[PROBLEM REQUIREMENTS]
The answer should consist of every line in the material below that has the word "Open".

[DATA LISTING]
▶
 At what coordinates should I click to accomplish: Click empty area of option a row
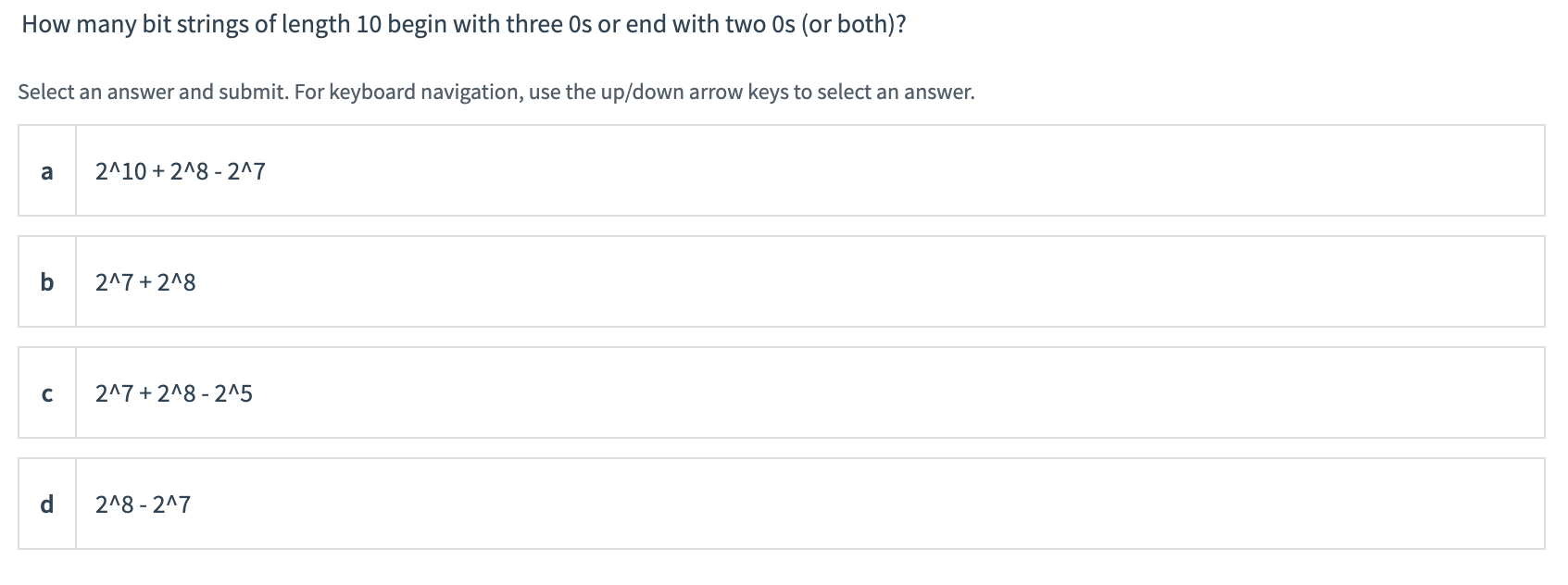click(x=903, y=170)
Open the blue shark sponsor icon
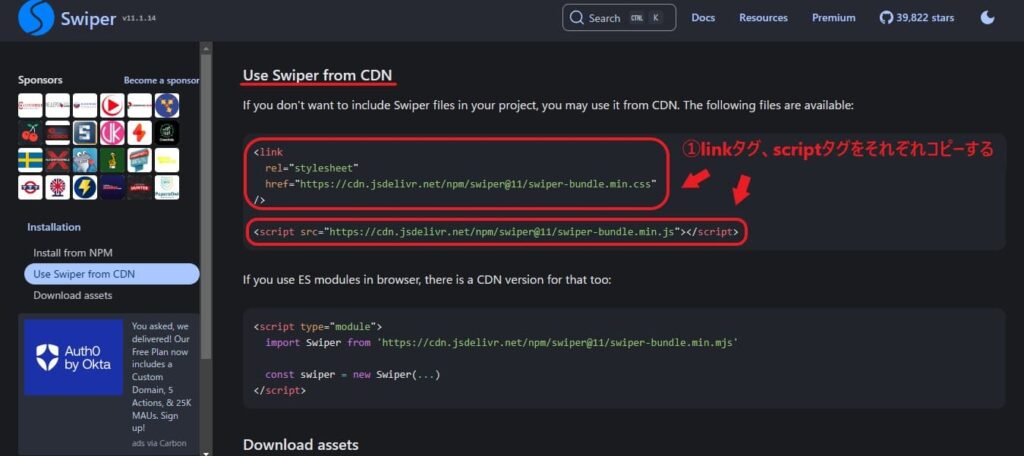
◀
▶
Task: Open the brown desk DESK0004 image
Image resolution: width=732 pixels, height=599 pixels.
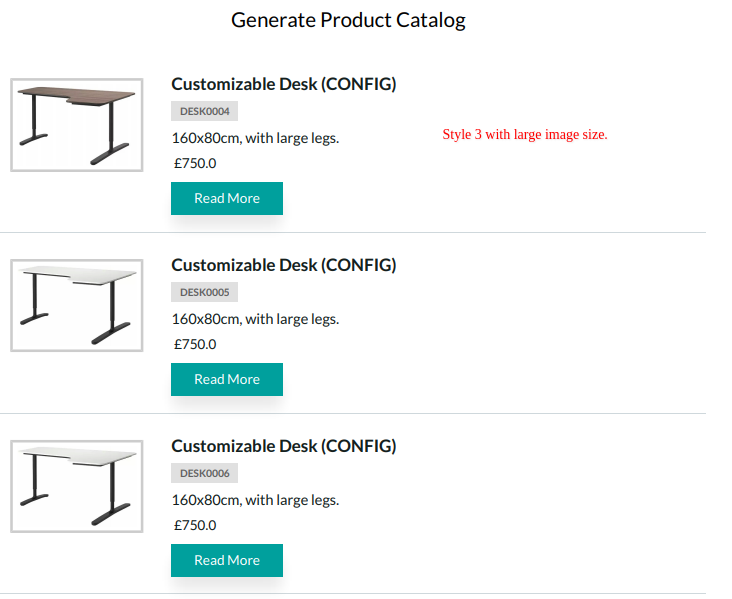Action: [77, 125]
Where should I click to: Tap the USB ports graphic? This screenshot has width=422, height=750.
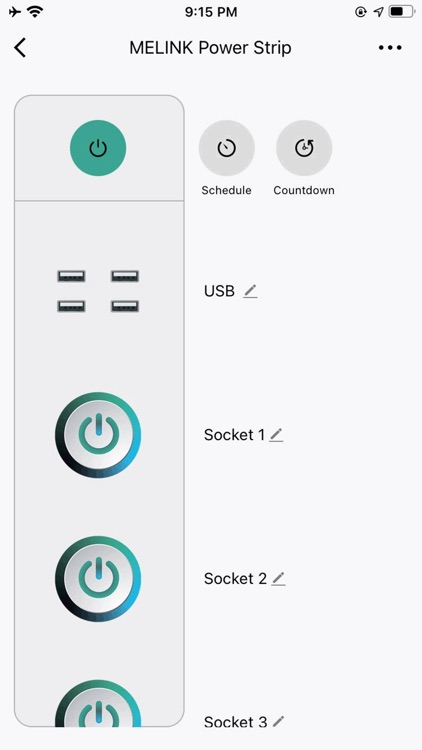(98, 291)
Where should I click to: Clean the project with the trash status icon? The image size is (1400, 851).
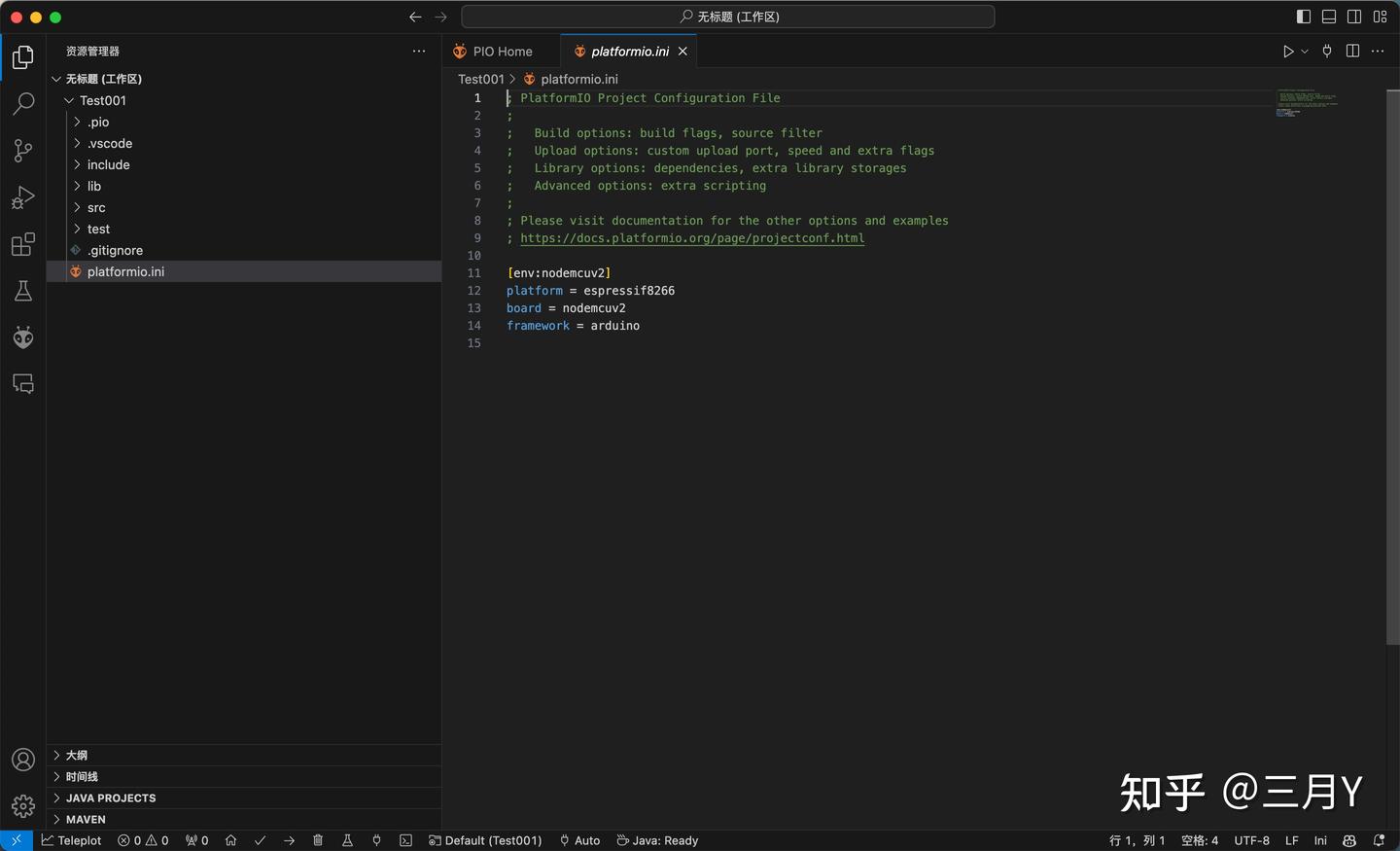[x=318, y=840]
◀
[COMPLETED EXERCISE]
Open the blue shark sponsor icon
Task: Open the brown desk DESK0004 image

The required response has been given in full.